ヒルダはそう呟きながら、まずは安全かを確認した。

ヒルダは長い間冒険者として活動してきており、時たま依頼内容がブッキングしたり、中にはヒルダの名声を貶めようとする輩が、罠を仕掛けてきたりすることがある。

それかと思ったからだが、それは全くの杞憂だった。

 

「……しかし、このドアはなんだ?」

 

ヒルダはそう呟きながら取っ手を握り、ドアを開けた。

すると、一気に視界が明るくなり

 

「いらっしゃいませ! 洋食のねこやにようこそ!」

 

と若い少女の声が聞こえた。

最初は暗闇に慣れた目に、明かりが眩しくて見えなかったが、見えたのは金髪に両側頭部にヤギを彷彿させる角がある少女。アレッタだった。

 

「お前……半魔族か?」

 

そのアレッタに、ヒルダは思わずそう問い掛けた。

すると、アレッタは身構えながら

 

「は、はい……そうですが……」

 

アレッタは、ヒルダが半魔族嫌いかと思った。

しかしヒルダは、ゴーグルを外し、次に頭から膝付近まで覆っていたマントのフードを外して

 

「ああ、いや。すまない……私も、半魔族なんだ」

 

と告げた。

それを肯定するように、ヒルダの目の瞳孔は縦長で、頭には三角の耳が二つ有った。見えないが、恐らくは細長い尻尾もあるだろう。

ヒルダは、猫系の血が濃く出た半魔族なのである。

 

「驚いたよ、まさか同胞がこのような店で働いているとはな……」

 

アレッタは知らなかったが、半魔族の大半がヒルダのように冒険者や傭兵。もしくは、奴隷として生きていた。

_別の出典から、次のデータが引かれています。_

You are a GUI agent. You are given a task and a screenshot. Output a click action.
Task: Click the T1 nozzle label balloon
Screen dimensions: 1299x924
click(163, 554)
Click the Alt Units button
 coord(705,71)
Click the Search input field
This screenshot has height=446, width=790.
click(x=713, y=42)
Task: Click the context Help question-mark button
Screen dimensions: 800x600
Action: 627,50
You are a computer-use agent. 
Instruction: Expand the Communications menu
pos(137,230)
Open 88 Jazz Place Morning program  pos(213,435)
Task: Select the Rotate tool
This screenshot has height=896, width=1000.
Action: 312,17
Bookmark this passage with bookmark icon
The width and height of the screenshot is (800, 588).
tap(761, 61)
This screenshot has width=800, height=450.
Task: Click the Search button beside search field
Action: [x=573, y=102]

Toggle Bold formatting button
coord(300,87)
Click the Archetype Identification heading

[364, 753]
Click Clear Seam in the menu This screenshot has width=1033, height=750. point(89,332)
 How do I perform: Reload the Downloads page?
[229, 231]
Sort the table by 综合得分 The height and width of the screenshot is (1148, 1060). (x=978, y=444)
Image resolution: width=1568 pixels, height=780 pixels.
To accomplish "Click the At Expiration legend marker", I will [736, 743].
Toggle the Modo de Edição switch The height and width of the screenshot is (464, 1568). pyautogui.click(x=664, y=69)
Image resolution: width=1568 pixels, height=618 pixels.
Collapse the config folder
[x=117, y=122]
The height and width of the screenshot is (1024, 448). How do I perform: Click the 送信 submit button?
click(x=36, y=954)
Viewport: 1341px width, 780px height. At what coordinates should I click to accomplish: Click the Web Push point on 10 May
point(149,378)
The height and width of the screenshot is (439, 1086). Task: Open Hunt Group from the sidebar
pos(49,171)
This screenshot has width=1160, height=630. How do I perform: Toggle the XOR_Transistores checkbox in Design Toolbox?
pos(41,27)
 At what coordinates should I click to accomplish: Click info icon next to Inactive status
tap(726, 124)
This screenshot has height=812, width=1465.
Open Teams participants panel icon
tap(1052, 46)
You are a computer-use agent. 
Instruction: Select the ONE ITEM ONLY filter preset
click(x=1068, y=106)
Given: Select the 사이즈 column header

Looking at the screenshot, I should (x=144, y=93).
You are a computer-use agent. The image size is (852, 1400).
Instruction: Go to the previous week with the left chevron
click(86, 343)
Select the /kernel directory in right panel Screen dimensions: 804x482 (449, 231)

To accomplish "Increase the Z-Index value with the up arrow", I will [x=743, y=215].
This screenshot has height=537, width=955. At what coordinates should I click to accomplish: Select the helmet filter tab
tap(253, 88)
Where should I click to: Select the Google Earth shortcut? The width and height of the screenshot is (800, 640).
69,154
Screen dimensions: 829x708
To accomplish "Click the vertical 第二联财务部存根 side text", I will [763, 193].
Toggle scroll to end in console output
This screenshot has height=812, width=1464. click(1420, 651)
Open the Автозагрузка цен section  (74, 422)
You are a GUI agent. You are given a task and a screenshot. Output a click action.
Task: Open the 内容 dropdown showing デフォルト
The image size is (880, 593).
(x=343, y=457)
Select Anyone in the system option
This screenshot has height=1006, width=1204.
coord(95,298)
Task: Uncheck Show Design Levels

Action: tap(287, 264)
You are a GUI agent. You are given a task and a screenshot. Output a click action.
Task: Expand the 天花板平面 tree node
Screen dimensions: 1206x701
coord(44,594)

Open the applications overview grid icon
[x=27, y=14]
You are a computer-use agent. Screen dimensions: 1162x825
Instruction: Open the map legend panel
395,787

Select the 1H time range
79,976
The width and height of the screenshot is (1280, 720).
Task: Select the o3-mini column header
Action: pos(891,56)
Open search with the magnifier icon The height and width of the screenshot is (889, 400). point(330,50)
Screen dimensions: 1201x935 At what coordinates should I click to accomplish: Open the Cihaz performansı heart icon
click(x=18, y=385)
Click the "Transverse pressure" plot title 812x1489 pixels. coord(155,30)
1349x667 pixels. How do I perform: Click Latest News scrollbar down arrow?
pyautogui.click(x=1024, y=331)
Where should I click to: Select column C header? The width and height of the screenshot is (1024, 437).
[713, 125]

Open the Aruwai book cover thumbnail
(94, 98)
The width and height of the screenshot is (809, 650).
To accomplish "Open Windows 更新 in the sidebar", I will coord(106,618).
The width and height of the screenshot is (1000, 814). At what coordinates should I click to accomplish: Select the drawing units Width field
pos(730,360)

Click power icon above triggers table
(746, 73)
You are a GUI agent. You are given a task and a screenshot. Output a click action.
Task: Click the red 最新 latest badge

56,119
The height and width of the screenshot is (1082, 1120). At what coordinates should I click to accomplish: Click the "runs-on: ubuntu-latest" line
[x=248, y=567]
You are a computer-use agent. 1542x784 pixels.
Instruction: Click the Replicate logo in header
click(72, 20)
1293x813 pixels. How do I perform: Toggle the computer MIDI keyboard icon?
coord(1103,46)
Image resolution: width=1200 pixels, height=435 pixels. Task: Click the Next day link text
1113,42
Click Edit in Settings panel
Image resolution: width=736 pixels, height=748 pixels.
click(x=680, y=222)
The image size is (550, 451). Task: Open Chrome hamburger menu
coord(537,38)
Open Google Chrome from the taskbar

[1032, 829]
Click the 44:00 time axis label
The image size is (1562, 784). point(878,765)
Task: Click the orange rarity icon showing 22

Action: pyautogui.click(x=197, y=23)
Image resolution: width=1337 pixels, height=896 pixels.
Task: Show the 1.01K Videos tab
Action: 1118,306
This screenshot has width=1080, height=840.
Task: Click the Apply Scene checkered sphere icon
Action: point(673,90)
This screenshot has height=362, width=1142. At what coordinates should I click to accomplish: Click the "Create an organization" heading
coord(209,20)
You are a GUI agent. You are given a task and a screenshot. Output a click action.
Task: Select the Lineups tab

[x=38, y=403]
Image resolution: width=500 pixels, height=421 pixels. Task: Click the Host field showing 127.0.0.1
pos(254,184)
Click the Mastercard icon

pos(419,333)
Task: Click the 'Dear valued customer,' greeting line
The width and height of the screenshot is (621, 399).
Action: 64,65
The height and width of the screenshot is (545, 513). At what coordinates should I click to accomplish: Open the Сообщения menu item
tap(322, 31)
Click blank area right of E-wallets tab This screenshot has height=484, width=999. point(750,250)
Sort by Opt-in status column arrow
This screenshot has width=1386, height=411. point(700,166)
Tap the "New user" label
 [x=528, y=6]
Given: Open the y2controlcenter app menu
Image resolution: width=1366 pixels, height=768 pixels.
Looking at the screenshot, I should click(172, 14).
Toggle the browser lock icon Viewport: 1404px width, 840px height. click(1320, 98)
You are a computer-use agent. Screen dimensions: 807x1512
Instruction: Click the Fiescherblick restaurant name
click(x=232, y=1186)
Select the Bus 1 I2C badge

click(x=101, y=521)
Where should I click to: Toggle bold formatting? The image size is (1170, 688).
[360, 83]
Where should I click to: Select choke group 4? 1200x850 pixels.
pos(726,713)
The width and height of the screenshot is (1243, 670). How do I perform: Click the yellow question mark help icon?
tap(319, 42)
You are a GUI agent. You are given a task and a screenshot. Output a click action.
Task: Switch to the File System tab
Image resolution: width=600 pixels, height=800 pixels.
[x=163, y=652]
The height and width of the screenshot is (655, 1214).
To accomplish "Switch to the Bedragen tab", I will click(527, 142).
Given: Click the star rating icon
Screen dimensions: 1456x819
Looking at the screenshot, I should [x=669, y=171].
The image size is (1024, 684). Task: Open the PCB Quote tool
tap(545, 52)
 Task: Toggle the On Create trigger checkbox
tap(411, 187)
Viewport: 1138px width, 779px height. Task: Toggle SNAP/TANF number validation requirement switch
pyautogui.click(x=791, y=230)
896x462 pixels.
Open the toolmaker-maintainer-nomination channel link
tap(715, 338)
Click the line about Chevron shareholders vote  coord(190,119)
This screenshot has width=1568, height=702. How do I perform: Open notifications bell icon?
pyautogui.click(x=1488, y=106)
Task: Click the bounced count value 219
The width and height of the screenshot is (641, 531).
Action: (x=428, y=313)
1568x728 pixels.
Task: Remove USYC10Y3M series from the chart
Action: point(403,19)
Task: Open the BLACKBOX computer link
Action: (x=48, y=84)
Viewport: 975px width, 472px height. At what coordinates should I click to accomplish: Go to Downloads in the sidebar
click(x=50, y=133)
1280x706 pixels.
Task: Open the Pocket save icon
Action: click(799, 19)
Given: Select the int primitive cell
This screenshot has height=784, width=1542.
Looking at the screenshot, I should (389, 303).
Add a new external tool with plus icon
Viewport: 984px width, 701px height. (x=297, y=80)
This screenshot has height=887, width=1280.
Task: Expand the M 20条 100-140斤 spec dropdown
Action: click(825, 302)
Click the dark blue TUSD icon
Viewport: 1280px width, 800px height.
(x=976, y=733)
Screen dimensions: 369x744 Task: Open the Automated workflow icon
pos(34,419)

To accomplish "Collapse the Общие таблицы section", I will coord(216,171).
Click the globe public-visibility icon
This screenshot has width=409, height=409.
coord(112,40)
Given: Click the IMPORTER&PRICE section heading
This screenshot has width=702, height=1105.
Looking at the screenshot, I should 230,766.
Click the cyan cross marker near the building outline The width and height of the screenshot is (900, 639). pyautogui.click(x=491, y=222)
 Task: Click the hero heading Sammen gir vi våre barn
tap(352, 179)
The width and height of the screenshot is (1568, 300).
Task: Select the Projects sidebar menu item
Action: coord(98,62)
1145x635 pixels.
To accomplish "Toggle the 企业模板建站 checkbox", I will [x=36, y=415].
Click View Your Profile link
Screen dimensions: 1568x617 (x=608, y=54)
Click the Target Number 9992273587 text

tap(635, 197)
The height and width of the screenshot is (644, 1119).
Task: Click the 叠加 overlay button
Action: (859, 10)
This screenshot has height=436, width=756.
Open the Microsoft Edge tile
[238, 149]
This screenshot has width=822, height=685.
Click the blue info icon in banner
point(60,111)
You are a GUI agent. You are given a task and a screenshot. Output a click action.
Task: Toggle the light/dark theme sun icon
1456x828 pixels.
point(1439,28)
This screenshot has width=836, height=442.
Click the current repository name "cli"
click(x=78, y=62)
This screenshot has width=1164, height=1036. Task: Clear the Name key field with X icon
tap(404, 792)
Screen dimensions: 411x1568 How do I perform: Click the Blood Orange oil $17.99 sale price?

それを知っていたから、ヒルダはねこやで働いているアレッタに驚いていたのだ。

 

「その、このねこやの店長や明久さんは、私みたいな半魔族でも雇ってくれたんです。だから、こうして働けてるんです」

 

実際問題、アレッタがねこやで働けてるのは運が良かったからだ。

もし、アレッタが寝泊まりに選んだのが廃教会で無かったら?

もし、消える直前に起きなかったら?

もし、店長が違っていて、明久が居なかったら?

そういった幾つもの要素をすり抜けて、今アレッタは働いている。

 

「……そういえば、この店は……料理屋、みたいだが……」

 

「あ、はい。ここ、洋食のねこやは別名で異世界食堂とも呼ばれてます」

 

ヒルダの疑問に、アレッタはそう教えた。

それを聞いたヒルダは、周囲を見回して

 

「なっ……ソードマスターのタツゴロウに大賢者のアルトリウスだと……!?」

 

同じ冒険者にして、伝説的な人物達が料理を食べていることに驚いた。

そしてヒルダは知らないが、タツゴロウとアルトリウスの二人は、ねこやの古い常連客である。

 

「さて、お客様。東大陸語は、読めますか?」

 

そしてアレッタは、咳払いしてからヒルダにそう問い掛けた。すると、ヒルダは

 

「ああ。問題ない」

 

と答え、それを聞いたアレッタはメニューを手渡した。

 

「それに書かれているのならば、問題なく出せます。では、注文が決まりましたら、お呼びください」

 

アレッタはそう言って、静かに下がった。

アレッタを見送ると、ヒルダはメニューを開き

 

「ほう……色々とあるんだな……知らない料理が殆どだ……」

 

と呟いた。

ヒルダは一人で様々な地方に行き、その地方での村等で依頼を引き受けて遂行する冒険者だ。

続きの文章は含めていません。